この選手は元がFMWだったかIWAだったかのインディ系の出身で、長らくインディを渡り歩いて来た。
その分、プロレスの何たるかをよく知っている。
背が高くないが、ウエイトはある。見栄えはしないが、試合の流れを作るのが上手だから、日本でも女子プロレス団体のコーチをして来た。
その「さくらえみ」の最近の試合をユーチューブで観た。
AEWで、まだ新人の域の米国選手と戦っている。
相手選手は単発の大技をプツンプツンと繰り出すだけのデクノボーだ。
開始当初に感じたのは、「この試合ってジョブでは?」ということだ。
「ジョブ」は「負け契約」の試合のことで、日本語のニュアンスでは「お務め」に近い。
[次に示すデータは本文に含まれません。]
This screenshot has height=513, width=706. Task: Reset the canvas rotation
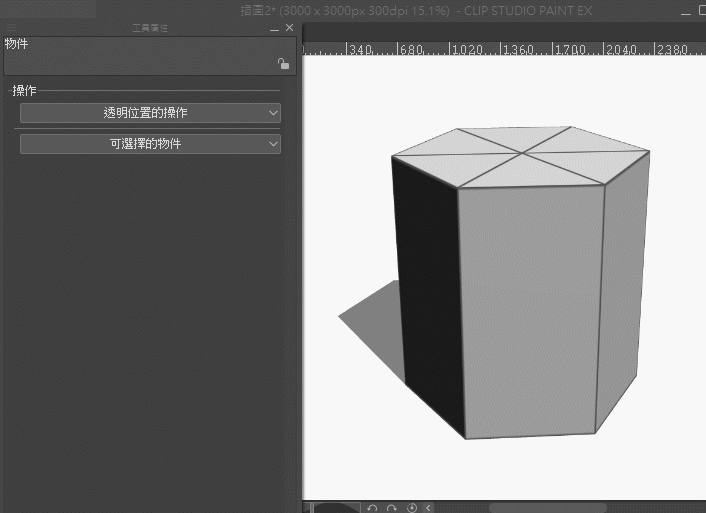pyautogui.click(x=411, y=508)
負けてあげて、相手を引き立たせる役だ。負け契約の選手のことは「ジョバー」と呼ぶ。
まともに戦えば、簡単に倒せるだろうが、自身がスタア選手ではないことを知っているから、きっと「ジョバー役を務めることも平気だろう」と思ったのだ。
試合は頃合いのところで、さくらえみがその「下手糞な新人選手」に負けた。やっぱり。
だが、途中で相手選手を転がして、「スリーカウント出来る」ところで相手を引き起こした場面がある。そこは「こんなヤツは何時でも勝てる」と示したかったのだろう。
プロレスの試合は「勝ち負け」よりも、「流れを作り、観客を楽しませる」ことにある。
アントニオ猪木さんだって、「観客を怒らせて、暴動が起きる寸前のところに行けば、その試合は成功だ」みたいなことを言っていた。
猪木さんでも、もちろん、勝ち負けは多く契約のうちに入っていた。
職人が自分の仕事をわきまえていれば、仕事が繋がる。
ジョバーを上手に努める器であれば、当面の間、さくらえみ選手もメジャー団体で起用され続ける。
それも生き方のひとつだと思う。